It’s the goal of almost everyone to improve themselves – both at home and at work as a new year begins! Traditionally, IT teams concentrated on programming, infrastructure management and building applications from the ground up. Today, successful IT teams are the ones with a deep knowledge of how to take that expertise to drive the business forward. Every IT organization has the ability to make this transformation. Below are some of the critical issues and questions that a CIO may want to think about in 2016:
Meetings Should Have a Purpose
Let’s face it: Meetings are a necessary part of business. As the IT manager, you probably plan weekly or department meetings on a regular basis. There are ways, however, to make meetings more efficient and productive.
The first way to improve your meetings is by making sure that your agenda matches the time allotted. Too often, a topic that will take 25 minutes to discuss is scheduled for an hour meeting, because it’s easier to schedule for an hour or ‘just in case’. Those types of meetings generally take the full hour, regardless of whether the topic required the full 60 minutes.
That doesn’t mean you can have a laugh or a joke during the meeting. In fact, there are times when a short anecdote is what the meeting needs to boost creativity. You just need to balance time needed vs. time allotted.
Make Note of Good, But Random Ideas
So, you might think that entertaining random ideas might be counterproductive to keeping a meeting on track, but there is a difference between getting off-track and an idea that is just out-of-scope for this topic. There are times when you’re in the middle of a brainstorming session and you or a team member comes up with a great idea that doesn’t quite fit the project at hand. You think ‘That’s a good idea, we’ll have to remember it.’
By making a note of those ideas, you have two opportunities to increase your team’s productivity. The first is already having an idea in development for a future venture. Secondly, giving an idea credence will strengthen your team’s collaborative efforts through acknowledgement of these good, but random ideas. Decreasing hesitation to share and offer more creative and outside-of-the-box ideas is valuable.
Remember, It’s Always About the Customer
You and your team’s focus must remain on the customer. It might feel as though your clients are computer users in billing or customer service, but the reality is that isn’t the truth. As frustrating as it can be to get a support ticket for a computer that isn’t plugged in or teaching your company’s resistant users to be aware of network security best practices, your real function is to make technology work so that customers are satisfied.
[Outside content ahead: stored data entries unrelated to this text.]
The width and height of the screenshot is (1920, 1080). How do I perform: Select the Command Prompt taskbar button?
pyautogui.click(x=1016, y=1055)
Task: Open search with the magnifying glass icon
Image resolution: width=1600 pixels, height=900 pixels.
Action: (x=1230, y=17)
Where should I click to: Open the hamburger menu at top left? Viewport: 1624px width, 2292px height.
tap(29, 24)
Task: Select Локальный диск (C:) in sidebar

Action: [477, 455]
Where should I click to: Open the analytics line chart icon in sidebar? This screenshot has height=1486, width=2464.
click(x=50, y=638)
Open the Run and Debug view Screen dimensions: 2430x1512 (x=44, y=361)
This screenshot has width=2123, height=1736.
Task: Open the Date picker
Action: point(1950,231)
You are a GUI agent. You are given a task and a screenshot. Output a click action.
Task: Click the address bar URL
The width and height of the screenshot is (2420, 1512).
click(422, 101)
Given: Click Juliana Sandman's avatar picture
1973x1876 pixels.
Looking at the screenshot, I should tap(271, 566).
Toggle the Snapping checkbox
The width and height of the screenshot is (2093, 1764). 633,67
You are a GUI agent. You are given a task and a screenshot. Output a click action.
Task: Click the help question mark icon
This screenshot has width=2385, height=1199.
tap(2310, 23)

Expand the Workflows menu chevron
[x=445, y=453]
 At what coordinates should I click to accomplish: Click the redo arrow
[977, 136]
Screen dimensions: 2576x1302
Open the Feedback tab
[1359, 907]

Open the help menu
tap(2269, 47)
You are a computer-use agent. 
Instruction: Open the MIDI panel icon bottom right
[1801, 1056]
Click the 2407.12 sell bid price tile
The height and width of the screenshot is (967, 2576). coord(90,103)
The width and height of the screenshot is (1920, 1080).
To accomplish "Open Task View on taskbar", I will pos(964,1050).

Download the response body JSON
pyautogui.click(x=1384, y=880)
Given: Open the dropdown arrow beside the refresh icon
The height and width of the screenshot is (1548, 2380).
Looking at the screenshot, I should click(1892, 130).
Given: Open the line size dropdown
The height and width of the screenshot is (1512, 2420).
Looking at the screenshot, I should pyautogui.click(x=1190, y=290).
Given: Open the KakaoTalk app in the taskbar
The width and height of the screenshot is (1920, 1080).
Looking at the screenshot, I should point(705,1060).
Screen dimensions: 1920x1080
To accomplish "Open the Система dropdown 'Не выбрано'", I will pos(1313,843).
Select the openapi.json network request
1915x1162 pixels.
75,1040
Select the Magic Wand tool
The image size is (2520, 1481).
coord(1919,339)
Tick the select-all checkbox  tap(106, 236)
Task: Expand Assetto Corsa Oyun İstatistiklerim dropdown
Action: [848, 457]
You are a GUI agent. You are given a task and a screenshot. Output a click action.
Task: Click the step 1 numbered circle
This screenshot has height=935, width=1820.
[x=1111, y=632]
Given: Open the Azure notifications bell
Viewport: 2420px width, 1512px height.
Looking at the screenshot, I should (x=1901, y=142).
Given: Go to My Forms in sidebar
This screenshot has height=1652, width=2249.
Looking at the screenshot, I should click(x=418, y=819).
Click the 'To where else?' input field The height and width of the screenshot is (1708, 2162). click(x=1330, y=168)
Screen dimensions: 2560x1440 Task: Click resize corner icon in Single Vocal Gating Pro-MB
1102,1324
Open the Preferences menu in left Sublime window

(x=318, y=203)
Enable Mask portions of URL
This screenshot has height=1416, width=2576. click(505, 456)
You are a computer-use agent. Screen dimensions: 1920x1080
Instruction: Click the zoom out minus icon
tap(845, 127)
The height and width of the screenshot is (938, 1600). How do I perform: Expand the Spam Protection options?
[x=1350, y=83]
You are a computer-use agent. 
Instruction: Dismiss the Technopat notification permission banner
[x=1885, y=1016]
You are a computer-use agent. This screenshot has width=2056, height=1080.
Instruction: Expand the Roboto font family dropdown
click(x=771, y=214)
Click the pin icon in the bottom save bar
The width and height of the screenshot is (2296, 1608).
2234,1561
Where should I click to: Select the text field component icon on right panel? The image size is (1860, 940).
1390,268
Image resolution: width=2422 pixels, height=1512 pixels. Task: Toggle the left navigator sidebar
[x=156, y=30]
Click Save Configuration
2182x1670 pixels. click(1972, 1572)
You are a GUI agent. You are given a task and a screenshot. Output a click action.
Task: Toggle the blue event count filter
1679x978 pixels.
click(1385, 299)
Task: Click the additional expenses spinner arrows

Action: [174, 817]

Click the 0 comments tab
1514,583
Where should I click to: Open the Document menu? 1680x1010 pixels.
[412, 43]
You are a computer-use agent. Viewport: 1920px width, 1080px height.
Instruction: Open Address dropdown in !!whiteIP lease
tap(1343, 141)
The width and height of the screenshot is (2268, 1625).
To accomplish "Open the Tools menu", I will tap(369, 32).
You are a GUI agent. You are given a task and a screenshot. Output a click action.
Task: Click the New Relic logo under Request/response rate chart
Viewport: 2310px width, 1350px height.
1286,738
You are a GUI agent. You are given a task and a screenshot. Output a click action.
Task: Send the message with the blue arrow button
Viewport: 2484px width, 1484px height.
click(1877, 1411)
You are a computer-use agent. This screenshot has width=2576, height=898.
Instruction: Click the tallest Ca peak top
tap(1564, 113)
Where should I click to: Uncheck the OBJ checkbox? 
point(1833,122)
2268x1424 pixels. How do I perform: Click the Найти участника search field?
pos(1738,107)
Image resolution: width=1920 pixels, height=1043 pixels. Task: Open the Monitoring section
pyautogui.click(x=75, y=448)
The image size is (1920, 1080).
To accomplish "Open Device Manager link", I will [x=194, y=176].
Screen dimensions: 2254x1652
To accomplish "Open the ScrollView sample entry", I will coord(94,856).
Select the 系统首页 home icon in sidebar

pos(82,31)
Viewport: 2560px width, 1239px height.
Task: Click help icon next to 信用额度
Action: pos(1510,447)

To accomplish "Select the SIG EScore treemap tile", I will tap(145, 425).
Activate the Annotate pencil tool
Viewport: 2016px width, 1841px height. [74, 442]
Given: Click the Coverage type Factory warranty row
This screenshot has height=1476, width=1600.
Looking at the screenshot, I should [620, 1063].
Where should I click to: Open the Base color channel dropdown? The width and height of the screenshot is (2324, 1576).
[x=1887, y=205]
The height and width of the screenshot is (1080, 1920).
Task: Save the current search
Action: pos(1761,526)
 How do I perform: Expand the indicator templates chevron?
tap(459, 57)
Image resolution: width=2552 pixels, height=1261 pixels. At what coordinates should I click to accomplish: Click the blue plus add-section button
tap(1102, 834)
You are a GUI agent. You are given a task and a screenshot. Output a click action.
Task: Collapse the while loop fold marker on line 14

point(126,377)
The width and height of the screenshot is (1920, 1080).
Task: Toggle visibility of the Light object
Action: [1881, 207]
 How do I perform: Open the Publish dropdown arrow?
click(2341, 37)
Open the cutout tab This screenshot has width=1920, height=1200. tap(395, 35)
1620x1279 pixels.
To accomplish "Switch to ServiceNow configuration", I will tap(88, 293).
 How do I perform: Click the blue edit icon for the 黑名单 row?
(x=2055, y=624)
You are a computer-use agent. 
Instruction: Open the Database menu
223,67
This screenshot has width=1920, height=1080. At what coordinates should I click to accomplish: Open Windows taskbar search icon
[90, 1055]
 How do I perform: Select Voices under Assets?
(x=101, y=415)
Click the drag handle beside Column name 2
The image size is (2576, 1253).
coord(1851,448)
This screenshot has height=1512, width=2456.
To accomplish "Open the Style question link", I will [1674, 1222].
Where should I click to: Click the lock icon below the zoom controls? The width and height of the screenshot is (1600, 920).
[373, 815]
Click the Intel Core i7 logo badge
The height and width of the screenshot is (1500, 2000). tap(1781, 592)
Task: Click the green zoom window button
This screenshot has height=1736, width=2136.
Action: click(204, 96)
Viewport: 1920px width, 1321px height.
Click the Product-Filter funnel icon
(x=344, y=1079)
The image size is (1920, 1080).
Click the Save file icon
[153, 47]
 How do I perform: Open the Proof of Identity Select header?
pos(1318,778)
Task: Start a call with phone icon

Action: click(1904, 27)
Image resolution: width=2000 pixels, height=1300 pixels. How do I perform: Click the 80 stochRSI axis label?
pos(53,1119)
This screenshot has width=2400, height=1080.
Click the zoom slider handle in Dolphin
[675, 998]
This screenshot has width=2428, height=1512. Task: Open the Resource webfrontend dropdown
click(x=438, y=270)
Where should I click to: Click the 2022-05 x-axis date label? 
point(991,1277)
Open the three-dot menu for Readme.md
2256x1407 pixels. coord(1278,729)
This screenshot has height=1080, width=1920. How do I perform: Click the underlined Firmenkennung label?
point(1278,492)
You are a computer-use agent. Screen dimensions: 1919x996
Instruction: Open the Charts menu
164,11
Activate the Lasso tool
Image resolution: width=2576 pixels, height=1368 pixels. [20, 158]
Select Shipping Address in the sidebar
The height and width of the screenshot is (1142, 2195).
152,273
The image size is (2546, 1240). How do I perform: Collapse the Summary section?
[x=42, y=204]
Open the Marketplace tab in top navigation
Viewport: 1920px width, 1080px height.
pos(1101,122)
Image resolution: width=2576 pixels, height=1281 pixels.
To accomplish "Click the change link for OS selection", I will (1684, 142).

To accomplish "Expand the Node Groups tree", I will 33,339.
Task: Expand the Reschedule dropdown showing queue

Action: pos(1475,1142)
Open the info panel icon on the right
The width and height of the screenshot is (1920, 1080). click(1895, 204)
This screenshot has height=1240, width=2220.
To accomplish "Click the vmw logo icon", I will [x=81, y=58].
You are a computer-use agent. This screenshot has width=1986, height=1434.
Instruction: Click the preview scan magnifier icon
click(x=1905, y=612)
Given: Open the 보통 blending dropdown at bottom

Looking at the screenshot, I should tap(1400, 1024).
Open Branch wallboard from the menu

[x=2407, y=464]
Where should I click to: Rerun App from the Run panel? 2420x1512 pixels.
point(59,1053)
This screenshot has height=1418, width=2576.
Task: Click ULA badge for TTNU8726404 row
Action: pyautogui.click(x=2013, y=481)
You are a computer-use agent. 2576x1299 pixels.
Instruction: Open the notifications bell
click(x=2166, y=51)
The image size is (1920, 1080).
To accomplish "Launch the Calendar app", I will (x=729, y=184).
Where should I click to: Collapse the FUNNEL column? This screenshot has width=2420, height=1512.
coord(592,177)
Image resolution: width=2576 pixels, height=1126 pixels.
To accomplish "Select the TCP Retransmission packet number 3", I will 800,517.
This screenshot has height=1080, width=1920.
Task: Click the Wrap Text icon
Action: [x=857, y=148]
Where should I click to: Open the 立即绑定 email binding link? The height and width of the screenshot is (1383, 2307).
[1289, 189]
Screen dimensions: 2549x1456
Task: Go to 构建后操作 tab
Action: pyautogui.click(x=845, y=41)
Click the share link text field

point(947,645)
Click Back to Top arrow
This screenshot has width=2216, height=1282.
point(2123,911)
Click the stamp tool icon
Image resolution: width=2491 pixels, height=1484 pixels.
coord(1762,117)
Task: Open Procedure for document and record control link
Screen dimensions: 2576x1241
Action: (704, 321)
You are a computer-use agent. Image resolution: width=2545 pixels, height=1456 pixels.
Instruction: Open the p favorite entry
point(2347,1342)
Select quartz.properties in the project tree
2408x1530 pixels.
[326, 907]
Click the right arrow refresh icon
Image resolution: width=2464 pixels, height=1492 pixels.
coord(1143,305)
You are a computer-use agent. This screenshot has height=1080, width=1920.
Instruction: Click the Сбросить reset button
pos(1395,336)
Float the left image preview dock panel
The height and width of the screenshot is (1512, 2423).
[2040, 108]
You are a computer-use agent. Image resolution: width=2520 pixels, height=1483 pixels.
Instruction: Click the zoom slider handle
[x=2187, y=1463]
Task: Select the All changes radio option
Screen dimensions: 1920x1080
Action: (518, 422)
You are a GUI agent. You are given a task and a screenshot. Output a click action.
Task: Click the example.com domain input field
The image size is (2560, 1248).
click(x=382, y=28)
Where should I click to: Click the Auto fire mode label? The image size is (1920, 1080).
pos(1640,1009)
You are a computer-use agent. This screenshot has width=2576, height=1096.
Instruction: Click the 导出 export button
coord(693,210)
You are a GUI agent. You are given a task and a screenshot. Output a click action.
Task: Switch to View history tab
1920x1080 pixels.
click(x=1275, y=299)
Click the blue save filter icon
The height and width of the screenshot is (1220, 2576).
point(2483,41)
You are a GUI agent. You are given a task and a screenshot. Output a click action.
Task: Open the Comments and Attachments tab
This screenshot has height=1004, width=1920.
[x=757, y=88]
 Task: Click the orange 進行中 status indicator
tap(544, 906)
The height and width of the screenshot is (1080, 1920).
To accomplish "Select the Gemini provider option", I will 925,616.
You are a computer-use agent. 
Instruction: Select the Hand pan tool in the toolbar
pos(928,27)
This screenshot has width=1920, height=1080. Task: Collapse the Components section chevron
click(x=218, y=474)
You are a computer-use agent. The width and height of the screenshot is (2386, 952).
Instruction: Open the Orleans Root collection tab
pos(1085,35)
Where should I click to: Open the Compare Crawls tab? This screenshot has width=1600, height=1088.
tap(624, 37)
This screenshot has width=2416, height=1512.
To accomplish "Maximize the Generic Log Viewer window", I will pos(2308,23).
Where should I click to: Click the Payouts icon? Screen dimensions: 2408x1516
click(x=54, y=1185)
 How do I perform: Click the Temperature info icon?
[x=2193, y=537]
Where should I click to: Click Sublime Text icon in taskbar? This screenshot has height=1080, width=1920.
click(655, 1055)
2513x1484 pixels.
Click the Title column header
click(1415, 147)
Keeping that in mind may make it easier for you and your team to focus on keeping current technology functioning and developing innovative solutions for the future.
Create a Solid FAQ and Customer Service Database
“You’re only as strong as your weakest link.” may be a cliche, but that doesn’t mean it isn’t true. Creating a database of answers for your team will give them a definitive advantage when it comes to individual and group performance. Is there a line of business application that is a definite thorn in IT’s side? How about a department who requires special software whenever you are setting up a PC or a workstation? Or maybe even some details about a particular workstation that has been known to have a support issue every Thursday around 4 o’clock in the afternoon. This internal document may even include the storage location of procedural documents, such as what steps the department needs to take during a power outage or an emergency phone tree, should be made easy to find. Technology can be tricky and unpredictable. Do what you can to make it easier for the individual’s performance and you’ll see a boost in productivity as a whole.
Take Advantage of UCC
Unified Communication and Collaboration has taken over the business world by storm and, really, there is no question about the possibilities a well working UCC system has to offer. Over the past few years, conference calls have turned into web-based conferences that allow face-to-face meetings between a group of people scattered around the world using software like Skype or GoTo Meeting, with real-time collaboration on documents or projects using Google Apps or Microsoft Office 365. Really, all you need is access to the internet and there are no limits to the possibilities. Many companies are going toward having an increasing amount of remote employees, making a UCC system a necessity. For an IT manager, making your enterprises UCC a part of everyday life will improve the overall quality of technology and collaboration for the entire company.
Set Long Term and Short Term Goals – AND MAKE THEM CLEAR!
“I’d like to see a 10% reduction in resolution time for support tickets in 2016.” That’s an admirable goal to set for yourself and your team – but telling them about it in a meeting and expecting results 6 months later can really put a damper on your department’s morale. You’d be surprised how quickly it’s possible to forget something mentioned to you just once or twice.
Instead, help your department keep track of their progress by making your department a sheet of goals, that is kept in sight all the time and is made reference to. Why do you think fundraisers are constantly tracking their goals? Out of sight is out of mind. Set short goals that can be attained easier and give rewards for them when appropriate.
There are many steps that CIOs can take to make themselves, and their teams more happily productive in 2016! What measures do you plan to take?